One line at a time, check the entries below for the word "screenshot", and copy each line that has it.

==== RECORDED INFORMATION ====

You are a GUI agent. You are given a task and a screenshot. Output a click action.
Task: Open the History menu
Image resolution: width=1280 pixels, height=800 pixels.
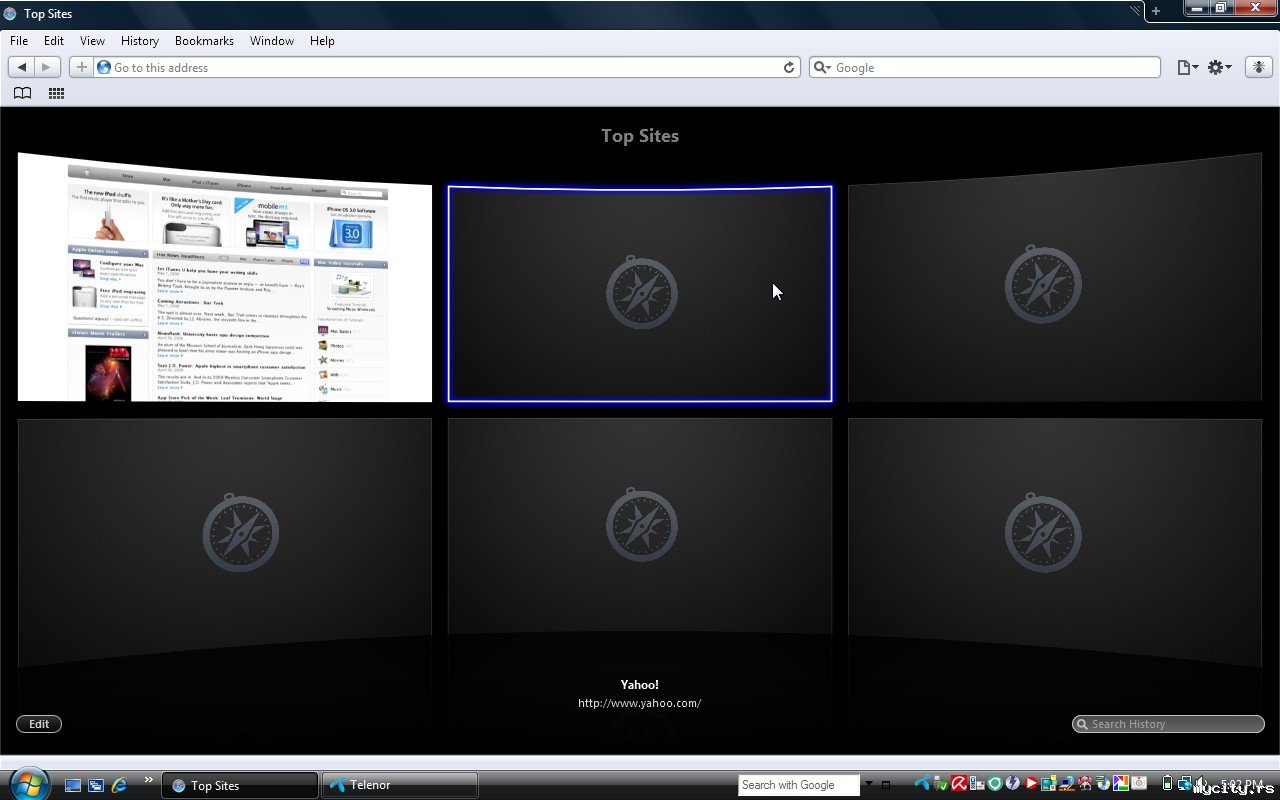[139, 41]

====
==== RECORDED INFORMATION ====

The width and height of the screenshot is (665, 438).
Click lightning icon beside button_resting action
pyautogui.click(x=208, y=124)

====

» OUTPUT FOR THIS TASK:
You are a GUI agent. You are given a task and a screenshot. Output a click action.
The width and height of the screenshot is (665, 438).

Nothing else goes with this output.